The company said: ‘There can be no assurance that the amended Senate Bill 2290, if ultimately passed, and the amount and timing of any payments by the group to the trust established thereunder, would not have a material adverse effect on the group’s consolidated financial position, results of operations or cashflows.’
The possibility of Royal & SunAlliance having to arrange extra finance for asbestos claims comes hot on the heels of a year when it had to strengthen its capital position.
The company delivered a group operating profit of £188m for the 2004 financial year, down from the £196m reported for 2003, and had to work hard to ensure it complied with the new capital measures of the FSA.
The insurer undertook a number of actions to deliver a £600m surplus on its enhanced capital requirement, raising £450m of upper tier II capital and rewording its e500m (£349m) Eurobond. Last year, it also made a ‘strategic exit’ from its UK and Scandinavian life businesses to boost its capital position and focus on its work as a general insurer.
Group CEO Andy Haste said these moves had been key goals for the business in 2004. ‘We have successfully delivered many of our strategic objectives; we have exited the life industry and realised our long-term goal of becoming a focused general insurer,’ he said.
The group hopes that the capital strengthening will help to improve its credit ratings, which in turn will help it to grow business. It currently holds an A- rating with Standard & Poor’s and AM Best.

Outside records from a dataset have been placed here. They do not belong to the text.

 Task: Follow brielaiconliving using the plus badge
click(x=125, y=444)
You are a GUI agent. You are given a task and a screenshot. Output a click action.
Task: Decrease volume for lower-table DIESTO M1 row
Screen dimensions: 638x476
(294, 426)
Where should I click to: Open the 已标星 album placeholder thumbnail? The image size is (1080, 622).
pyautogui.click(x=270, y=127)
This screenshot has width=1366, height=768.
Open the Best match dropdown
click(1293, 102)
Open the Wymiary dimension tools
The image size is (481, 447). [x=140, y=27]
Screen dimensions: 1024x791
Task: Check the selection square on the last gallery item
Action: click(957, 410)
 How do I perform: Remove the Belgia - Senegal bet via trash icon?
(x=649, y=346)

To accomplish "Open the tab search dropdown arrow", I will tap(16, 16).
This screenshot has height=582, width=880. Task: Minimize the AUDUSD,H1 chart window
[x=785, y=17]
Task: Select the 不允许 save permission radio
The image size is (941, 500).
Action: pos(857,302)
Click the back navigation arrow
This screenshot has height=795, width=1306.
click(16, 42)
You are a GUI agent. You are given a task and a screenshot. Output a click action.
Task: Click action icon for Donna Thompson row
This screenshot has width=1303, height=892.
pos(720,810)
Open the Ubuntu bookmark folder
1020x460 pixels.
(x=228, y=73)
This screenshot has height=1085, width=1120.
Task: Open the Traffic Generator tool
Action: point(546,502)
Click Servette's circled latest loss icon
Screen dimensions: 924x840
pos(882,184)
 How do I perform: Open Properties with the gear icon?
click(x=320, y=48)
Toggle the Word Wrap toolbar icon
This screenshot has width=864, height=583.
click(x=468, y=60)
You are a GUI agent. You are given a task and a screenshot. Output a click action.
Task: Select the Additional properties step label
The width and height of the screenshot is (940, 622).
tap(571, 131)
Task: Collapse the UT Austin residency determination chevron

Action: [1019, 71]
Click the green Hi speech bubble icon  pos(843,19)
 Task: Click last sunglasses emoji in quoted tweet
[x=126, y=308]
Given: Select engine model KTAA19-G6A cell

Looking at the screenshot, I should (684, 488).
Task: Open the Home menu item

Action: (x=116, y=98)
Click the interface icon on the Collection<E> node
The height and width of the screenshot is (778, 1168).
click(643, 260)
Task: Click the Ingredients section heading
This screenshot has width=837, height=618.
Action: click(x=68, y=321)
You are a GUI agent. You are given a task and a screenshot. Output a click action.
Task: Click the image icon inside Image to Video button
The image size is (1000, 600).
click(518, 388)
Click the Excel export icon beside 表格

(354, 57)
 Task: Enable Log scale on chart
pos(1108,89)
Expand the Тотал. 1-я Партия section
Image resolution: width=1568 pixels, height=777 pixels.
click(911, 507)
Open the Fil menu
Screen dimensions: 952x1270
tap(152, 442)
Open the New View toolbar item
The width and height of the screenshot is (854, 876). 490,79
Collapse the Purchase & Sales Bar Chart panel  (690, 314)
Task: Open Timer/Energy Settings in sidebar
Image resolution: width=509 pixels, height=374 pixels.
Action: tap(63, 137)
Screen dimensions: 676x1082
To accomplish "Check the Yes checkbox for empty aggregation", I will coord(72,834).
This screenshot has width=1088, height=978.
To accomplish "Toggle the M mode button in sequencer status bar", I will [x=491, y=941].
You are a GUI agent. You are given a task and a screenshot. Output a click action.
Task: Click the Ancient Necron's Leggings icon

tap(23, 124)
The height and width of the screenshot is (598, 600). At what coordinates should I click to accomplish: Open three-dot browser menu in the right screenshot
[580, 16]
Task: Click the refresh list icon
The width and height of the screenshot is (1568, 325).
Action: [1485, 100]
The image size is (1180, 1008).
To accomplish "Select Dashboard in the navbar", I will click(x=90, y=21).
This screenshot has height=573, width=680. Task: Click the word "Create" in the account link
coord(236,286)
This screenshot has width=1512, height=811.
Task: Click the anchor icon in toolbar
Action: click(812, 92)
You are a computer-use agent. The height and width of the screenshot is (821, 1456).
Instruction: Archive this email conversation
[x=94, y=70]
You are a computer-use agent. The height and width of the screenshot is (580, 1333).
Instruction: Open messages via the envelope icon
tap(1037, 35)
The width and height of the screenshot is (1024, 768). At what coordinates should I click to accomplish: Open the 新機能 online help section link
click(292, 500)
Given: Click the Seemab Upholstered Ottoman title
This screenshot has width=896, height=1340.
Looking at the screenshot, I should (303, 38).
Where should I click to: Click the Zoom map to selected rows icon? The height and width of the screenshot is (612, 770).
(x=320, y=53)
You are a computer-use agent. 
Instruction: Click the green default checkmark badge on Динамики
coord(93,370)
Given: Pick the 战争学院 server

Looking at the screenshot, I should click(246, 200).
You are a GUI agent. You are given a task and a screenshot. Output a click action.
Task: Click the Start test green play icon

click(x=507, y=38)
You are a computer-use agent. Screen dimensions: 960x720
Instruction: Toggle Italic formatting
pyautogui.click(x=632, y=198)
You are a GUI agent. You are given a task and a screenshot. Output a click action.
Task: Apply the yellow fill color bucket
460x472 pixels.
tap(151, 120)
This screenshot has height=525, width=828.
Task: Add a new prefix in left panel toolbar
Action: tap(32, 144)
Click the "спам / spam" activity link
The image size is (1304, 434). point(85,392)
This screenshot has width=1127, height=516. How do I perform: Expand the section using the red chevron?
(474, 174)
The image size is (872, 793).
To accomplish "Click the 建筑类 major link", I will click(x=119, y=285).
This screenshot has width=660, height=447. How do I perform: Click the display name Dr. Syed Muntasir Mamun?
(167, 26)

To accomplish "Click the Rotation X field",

‘The ability of the group to write certain types of general insurance business is dependent on the maintenance of the appropriate credit ratings from the rating agencies,’ Royal & SunAlliance said.
‘Any worsening in the ratings would have an adverse impact on the ability of the group to write certain types of general insurance business.’
IFRS helps push up asset values at AMEC, while cash-rich Greggs plans £50m spending programme
IAS10 will increase net assets at AMEC by £20m. Reporting pre-tax profits to December 2004 up 5% to £118.1m, the construction and engineering company revealed the effect of the switch to international financial reporting standards. IAS19 on employee benefits will also result in a net post-tax pension adjustment of £20m. AMEC said it did not believe there would be a material impact on the income statements from applying IFRS but said there would be more volatility.
Construction group Balfour Beatty has said that the principal effect of IFRS on its account will come from the reclassification of preference shares as debt and the treatment of an IAS19 pension deficit as a balance sheet item. Turnover to December 2004 rose 13% to £4.1bn. Pre-tax profits before goodwill charges and exceptionals rose £150m, up 15%.
Group 4 Securicor has disclosed that it has £1.26bn worth of borrowing facilities, including a £1bn multi-currency credit taken out to finance the group’s 2004 merger. £800m of this is a ‘five-year committed revolving facility’. The difference is a ‘364-day committed revolving facility’ that can be converted into a term loan for a further 12 months. At constant exchange rates the company reported earnings before interest, tax and amortisation of £216m for 2004, up from £186.1m in 2003.
Bakers Greggs delivered a record pre-tax profit of £46.7m for the 2004 financial year, increasing profits by 15.3%. The company also improved its net cash position from £46.7m 2003 to £62.6m in 2004. Managing director Michael Darrington is now planning a £50m capital expenditure programme to further enhance profitability.
Property company Bovis Homes is preparing to take its transition to IFRS one step further than most companies by restating its 2003 accounts under the new standards, as well as its 2004 accounts. The group said it wanted to present two years of trend data using IFRS ‘to facilitate a better understanding of the results which will be published for the year ending 31 December 2005’. The group reported an 18% increase in pre-tax profits, which improved from £123m in 2003 to £145.2m in 2004.